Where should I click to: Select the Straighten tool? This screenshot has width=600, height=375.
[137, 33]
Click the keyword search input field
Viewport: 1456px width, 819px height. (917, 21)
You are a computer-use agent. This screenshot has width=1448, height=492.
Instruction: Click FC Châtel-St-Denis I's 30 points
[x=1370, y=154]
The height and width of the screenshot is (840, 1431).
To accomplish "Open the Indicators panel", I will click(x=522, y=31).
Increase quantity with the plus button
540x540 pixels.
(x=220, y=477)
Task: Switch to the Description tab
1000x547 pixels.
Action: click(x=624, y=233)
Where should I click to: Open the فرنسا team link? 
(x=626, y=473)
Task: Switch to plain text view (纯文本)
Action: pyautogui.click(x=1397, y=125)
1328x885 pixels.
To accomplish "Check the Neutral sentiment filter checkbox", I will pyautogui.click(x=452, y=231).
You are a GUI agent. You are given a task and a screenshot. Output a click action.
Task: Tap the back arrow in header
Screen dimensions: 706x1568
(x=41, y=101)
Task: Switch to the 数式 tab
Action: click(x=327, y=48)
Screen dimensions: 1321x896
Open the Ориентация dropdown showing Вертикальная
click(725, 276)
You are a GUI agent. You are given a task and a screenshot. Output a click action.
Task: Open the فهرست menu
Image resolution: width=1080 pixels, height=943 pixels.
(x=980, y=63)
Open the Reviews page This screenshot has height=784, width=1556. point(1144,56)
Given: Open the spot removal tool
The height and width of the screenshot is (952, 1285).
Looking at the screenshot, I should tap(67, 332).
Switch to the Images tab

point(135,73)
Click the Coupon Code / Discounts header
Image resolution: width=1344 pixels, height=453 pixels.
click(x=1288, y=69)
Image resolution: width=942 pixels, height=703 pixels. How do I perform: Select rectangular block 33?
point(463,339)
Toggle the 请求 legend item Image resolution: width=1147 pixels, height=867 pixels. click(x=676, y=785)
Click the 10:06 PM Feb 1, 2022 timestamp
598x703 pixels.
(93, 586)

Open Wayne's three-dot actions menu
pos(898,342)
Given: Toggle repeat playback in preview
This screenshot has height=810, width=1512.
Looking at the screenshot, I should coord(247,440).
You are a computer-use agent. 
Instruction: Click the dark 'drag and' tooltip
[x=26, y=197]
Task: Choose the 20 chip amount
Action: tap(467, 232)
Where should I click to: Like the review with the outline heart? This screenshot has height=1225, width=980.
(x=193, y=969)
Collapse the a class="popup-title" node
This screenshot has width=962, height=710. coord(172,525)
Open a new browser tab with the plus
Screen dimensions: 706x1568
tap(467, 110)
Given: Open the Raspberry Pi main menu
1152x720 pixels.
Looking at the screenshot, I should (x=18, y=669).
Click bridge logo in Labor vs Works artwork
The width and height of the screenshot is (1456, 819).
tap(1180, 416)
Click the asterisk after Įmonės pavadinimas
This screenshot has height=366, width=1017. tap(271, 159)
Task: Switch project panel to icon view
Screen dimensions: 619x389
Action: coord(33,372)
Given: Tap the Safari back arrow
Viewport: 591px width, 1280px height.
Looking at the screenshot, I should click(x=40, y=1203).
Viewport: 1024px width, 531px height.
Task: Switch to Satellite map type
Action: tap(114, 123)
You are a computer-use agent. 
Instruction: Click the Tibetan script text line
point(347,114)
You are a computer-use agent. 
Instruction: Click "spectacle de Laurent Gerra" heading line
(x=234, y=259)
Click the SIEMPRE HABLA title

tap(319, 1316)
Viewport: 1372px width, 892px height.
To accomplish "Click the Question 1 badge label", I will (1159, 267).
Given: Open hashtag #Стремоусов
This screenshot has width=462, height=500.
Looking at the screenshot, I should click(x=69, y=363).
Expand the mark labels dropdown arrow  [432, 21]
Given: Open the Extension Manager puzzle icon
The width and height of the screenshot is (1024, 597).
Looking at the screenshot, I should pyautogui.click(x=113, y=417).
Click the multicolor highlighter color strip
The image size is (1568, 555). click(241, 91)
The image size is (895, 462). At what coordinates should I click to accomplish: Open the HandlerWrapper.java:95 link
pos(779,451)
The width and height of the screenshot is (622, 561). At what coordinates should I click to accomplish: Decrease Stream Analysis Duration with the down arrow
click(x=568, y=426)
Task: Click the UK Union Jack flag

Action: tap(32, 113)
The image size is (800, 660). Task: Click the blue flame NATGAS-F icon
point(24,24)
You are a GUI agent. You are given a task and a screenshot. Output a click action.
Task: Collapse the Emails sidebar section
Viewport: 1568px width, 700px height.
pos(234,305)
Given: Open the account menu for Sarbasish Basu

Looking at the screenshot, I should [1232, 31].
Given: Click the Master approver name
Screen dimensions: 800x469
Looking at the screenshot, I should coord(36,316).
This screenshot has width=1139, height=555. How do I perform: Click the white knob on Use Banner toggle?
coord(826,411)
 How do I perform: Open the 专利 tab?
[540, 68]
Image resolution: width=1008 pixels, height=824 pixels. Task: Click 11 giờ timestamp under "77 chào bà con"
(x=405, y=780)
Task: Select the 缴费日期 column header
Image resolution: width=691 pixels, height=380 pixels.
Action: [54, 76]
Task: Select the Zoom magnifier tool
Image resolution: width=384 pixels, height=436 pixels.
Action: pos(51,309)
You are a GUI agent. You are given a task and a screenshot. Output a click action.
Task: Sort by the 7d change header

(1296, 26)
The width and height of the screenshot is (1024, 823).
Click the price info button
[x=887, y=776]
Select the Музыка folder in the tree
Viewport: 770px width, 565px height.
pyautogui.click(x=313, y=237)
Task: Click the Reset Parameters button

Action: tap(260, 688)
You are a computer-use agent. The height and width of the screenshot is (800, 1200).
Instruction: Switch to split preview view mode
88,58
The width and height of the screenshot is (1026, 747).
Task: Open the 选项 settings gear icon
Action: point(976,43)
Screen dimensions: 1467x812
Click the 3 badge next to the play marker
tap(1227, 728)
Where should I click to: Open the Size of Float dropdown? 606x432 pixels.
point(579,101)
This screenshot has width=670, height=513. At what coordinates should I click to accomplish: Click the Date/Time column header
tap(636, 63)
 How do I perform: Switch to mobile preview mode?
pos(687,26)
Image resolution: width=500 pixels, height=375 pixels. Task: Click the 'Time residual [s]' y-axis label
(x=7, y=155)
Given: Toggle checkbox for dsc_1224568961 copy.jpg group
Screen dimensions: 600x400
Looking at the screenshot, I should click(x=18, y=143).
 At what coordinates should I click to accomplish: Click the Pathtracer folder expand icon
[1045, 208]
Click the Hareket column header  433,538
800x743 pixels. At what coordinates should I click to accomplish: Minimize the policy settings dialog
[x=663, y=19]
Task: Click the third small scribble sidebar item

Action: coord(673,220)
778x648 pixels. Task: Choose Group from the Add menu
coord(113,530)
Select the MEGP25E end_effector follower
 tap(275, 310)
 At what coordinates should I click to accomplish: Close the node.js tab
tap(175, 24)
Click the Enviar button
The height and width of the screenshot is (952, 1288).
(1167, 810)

**What you should do:**
Looking through the data above, copy out each line in which the string "checkbox" occurs.

**Task output:**
To accomplish "Check the Neutral sentiment filter checkbox", I will pyautogui.click(x=452, y=231).
Given: Toggle checkbox for dsc_1224568961 copy.jpg group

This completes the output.